Another aspect that brought the movie down was the underwhelming horror. The film mostly relied on very generic jumpscares, most of which evoked eye rolling rather than fear. The “it was only a dream” cliche is also painfully overused; it’s barely an exaggeration when I say that when Kate is in a perilous situation, it’s a dream two-thirds of the time. This adds even more to the viewer’s annoyance and confusion.
Another nail in “The Turning’s” coffin is the fact that it’s also incredibly boring, managing to make its short runtime seem too long. The film mostly consists of talking, and as already mentioned, the “scary” sequences aren’t even scary.

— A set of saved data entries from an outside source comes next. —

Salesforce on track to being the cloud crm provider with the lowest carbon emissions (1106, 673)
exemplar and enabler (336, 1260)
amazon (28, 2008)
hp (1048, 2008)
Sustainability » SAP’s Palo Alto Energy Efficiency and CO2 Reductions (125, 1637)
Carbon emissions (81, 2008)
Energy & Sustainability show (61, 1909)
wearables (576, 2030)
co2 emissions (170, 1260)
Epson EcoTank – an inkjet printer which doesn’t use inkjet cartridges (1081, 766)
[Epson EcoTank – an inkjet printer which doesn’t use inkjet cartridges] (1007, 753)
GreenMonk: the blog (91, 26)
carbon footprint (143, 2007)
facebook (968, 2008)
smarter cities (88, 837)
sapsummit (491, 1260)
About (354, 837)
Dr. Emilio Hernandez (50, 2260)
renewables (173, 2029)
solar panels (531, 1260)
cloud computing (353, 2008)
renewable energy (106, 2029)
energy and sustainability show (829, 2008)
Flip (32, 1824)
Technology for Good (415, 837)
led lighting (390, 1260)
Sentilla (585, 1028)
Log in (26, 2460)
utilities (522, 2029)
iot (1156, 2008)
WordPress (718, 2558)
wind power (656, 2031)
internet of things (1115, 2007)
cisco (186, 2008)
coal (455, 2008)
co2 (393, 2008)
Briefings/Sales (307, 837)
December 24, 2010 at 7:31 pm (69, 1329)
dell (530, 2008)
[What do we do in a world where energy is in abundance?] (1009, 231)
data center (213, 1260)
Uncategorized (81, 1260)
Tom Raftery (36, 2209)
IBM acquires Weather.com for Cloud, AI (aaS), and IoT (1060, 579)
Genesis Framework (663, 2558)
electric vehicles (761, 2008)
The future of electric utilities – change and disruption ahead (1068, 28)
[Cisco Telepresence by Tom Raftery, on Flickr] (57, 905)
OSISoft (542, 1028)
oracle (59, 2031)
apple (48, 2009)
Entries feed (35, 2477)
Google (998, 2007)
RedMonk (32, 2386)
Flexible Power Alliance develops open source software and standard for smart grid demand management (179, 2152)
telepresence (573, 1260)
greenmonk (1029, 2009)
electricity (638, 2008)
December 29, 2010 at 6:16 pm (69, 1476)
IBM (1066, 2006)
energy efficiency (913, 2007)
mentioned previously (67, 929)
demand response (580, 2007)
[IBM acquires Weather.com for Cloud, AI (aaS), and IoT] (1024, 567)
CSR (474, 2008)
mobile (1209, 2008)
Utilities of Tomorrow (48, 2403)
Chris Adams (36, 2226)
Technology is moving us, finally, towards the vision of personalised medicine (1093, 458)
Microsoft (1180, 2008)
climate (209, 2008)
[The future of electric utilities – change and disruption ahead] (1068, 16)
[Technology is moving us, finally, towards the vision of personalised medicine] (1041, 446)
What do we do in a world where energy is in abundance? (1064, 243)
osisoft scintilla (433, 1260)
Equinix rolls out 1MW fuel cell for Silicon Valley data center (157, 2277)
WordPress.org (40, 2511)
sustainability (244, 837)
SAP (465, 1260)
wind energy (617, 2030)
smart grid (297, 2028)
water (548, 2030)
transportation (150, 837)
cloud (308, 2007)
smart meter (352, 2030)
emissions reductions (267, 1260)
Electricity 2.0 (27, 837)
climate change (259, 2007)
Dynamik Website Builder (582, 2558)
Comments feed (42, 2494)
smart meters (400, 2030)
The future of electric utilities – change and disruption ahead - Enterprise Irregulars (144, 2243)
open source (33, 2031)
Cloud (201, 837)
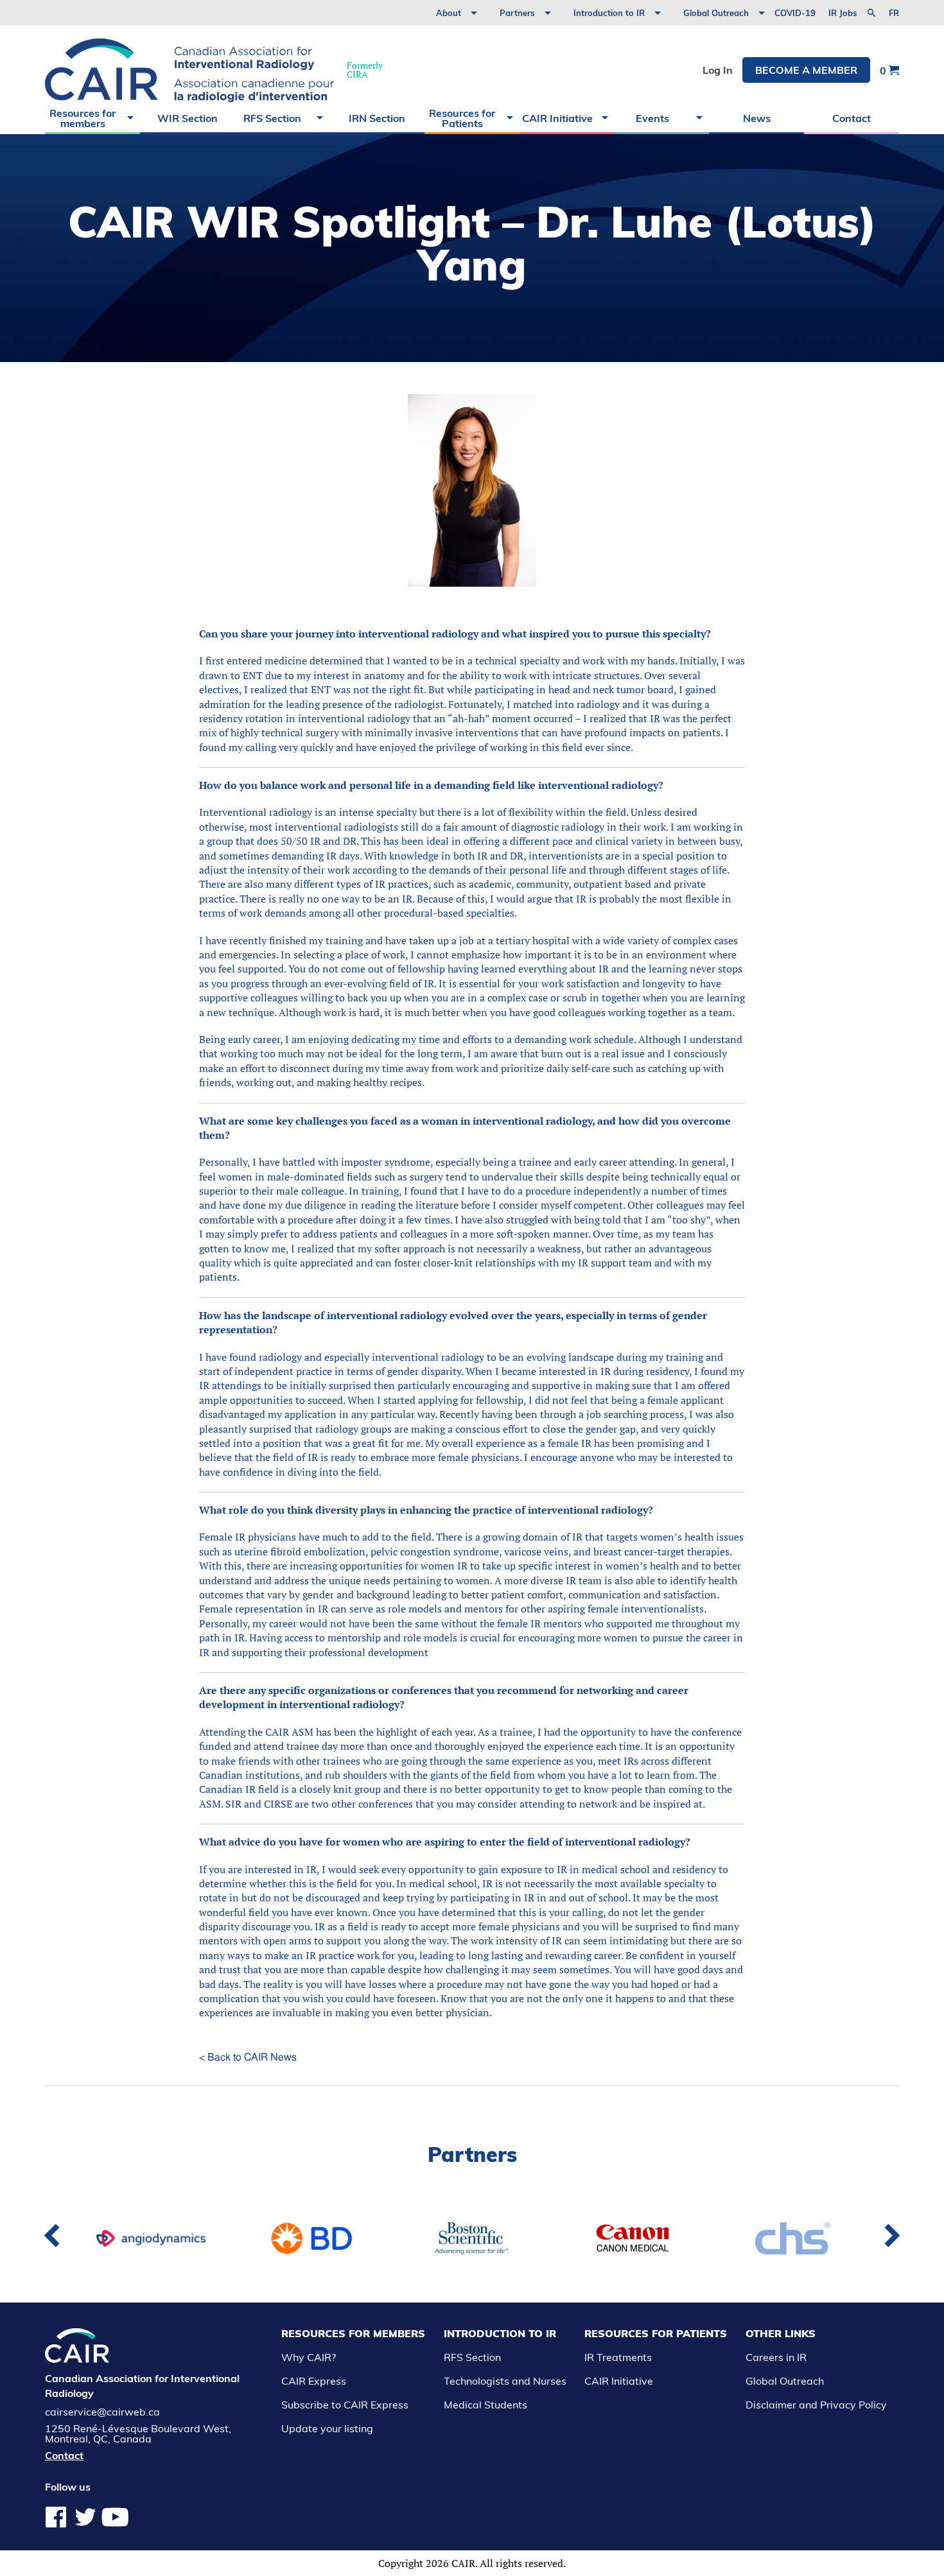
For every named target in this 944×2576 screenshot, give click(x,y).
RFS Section (272, 118)
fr (894, 13)
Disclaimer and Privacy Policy (816, 2404)
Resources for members (82, 118)
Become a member (806, 70)
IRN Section (377, 118)
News (757, 118)
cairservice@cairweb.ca (102, 2412)
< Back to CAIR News (248, 2057)
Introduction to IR (609, 13)
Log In (718, 70)
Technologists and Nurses (505, 2380)
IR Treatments (618, 2357)
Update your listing (327, 2428)
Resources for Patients (462, 118)
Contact (851, 118)
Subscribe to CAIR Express (344, 2404)
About (448, 13)
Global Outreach (716, 13)
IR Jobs (842, 13)
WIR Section (187, 118)
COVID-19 (795, 13)
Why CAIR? (308, 2357)
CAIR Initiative (557, 118)
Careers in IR (776, 2357)
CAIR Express (313, 2380)
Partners (517, 13)
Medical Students (485, 2404)
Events (652, 118)
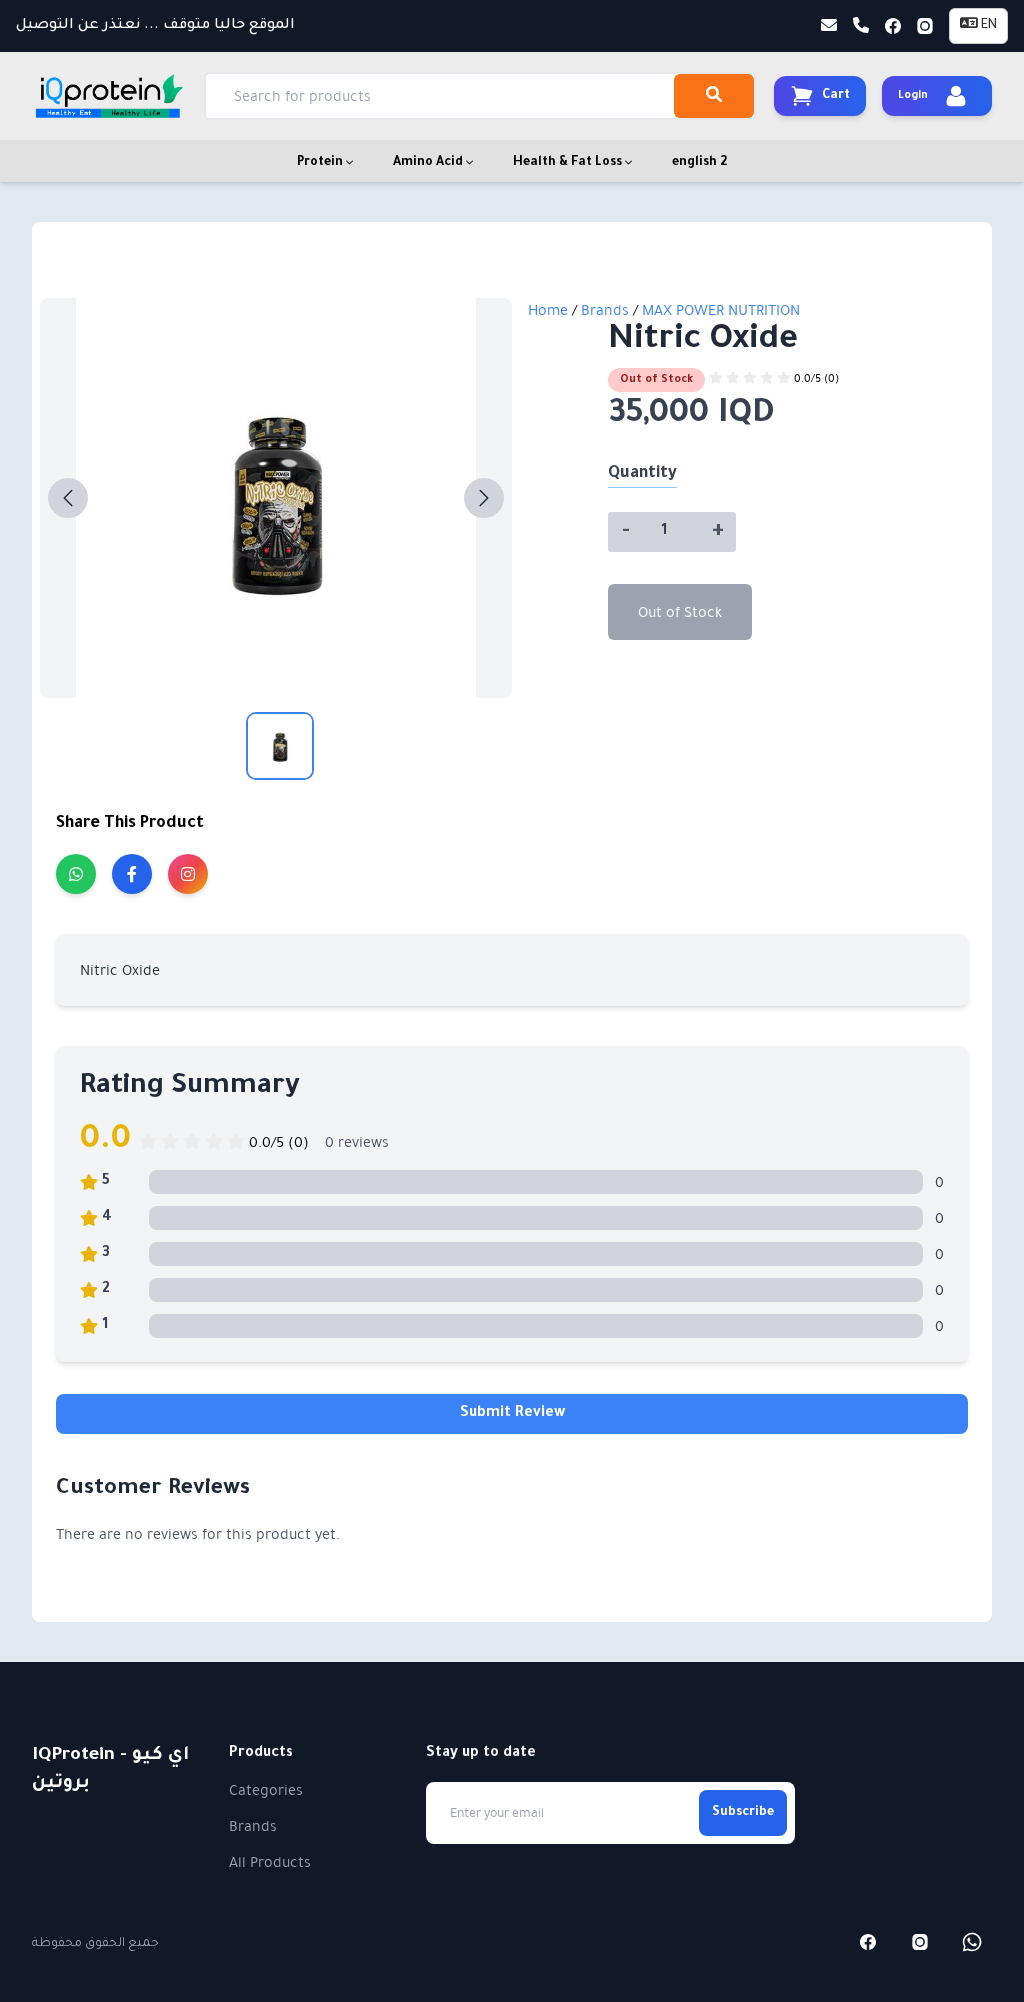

This constant monotony prevents “The Turning” from even being a “so-bad-it’s-good” type of film.
If anything positive can be said, it’s that the actors performed well (which was especially impressive given the material they had to work with). Unfortunately, this wasn’t nearly enough to carry the film as a whole.
“The Turning’s” great cast and solid source material were unfortunately squandered, as the resulting film was tedious and convoluted.